Nasty feud between two Dem senators reaches boiling point in heated late-night floor debate
Late on Thursday, Sen. Daniel Ivey Soto (D-Bernalillo) and President Pro Tempore Sen. Mimi Stewart (D-Bernalillo) continued their nasty feud again on the Senate floor after multiple little battles as they butted heads this session in committees.
During a discussion on H.B. 20, which is a “paid sick leave” bill, Sen. Ivey-Soto repeatedly questioned Sen. Stewart on her bill applying to both private and public entities. The provisions of the bill would mandate employers to pay out one hour of sick leave per 30 hours of work.
She called the bill “very moderate” and “very reasonable.”
“This bill was not written for a public employee sick leave policy,” said Sen Stewart.
Ivey-Soto shot back, saying, “While I understand that it was written for [the] private sector when it left the Senate Judiciary, it was no longer was for [the] private sector.” He added, “What I seem to be hearing you say is ‘we the government want to apply a standard to private enterprise that we don’t want to apply to oursel[ves].’ And I just find that very problematic…. The last time I checked, among frontline workers, would not police officers be included in frontline workers?”
Stewart continued to claim that the bill was designed to cover “people that work in grocery stores, bars, restaurants, food delivery services, the folks that are out there without a plan at all, without a plan to get paid sick leave.”
Ivey Soto continually used the example of a receptionist at UNM Hospital versus one at Presbyterian and whether they would be eligible for the bill’s paid sick leave. Stewart continued to claim that the bill was for the private sector, intended for smaller businesses.

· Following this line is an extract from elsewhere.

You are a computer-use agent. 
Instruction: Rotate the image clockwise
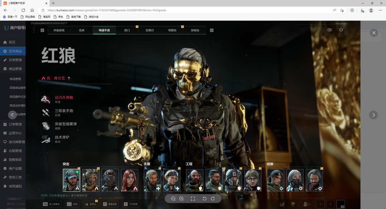(213, 199)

In multiple points during the debate, Stewart claimed Ivey-Soto’s questions were “abusive” and at another point refused to recognize Ivey Soto at all.
After the contentious debate, the Senate took a ten-minute recess requested by Sen. Jacob Candelaria (D-Bernalillo) following Sen. Liz Stefanics angrily scolding Sen. Ivey-Soto for his questions, claiming “we are in a bullying state at this point in time and it’s disgraceful to the public.”

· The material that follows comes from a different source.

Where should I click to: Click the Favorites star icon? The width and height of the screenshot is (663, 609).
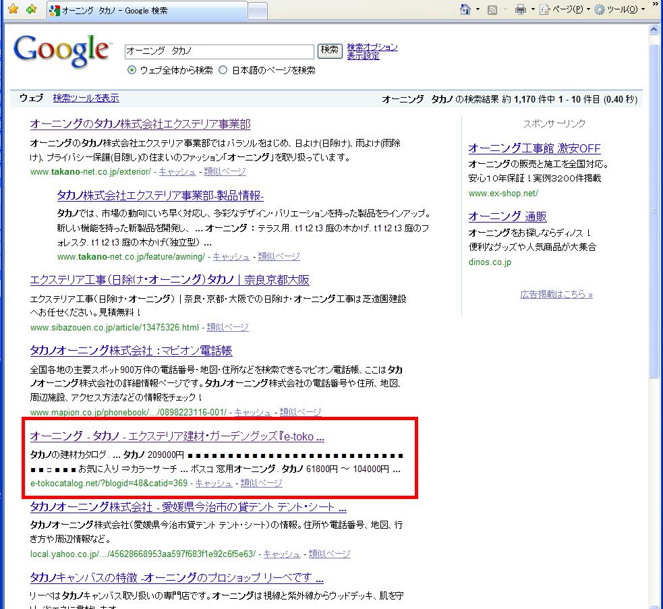[x=13, y=9]
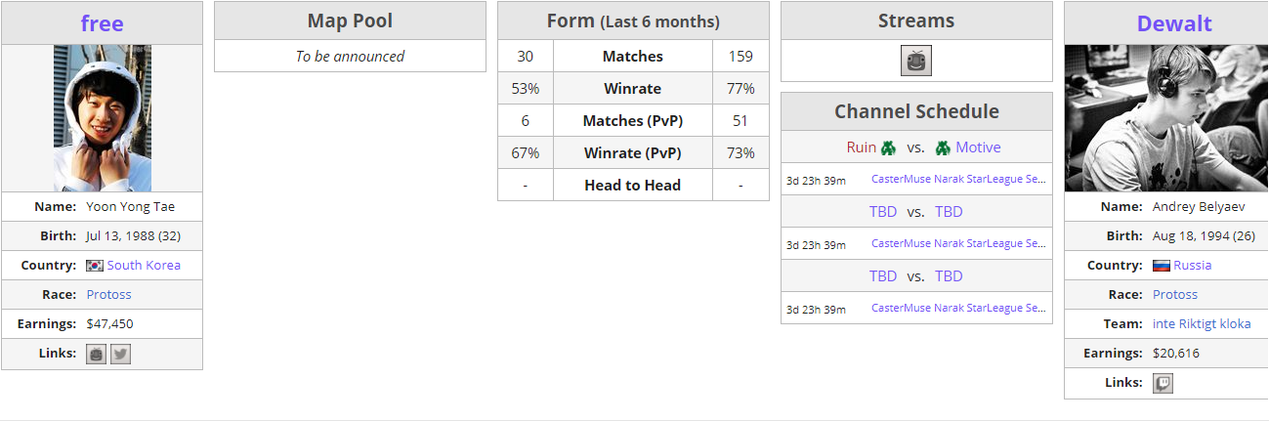Click Dewalt's player photo
Image resolution: width=1269 pixels, height=421 pixels.
tap(1165, 118)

Watch a supercut of the whole fiery exchange between the two Democrats:
The two senators previously hashed it out in the Senate Judiciary Committee, where they gave each other sass while discussing an assisted suicide bill. Ivey-Soto claimed “leadership” told him he could no longer debate on House bills, so he left the meeting and claimed he would not hear House bills in his Senate Rules Committee for the foreseeable future. The Senate floor debate appears to be a boiling point for the two senators’ feud.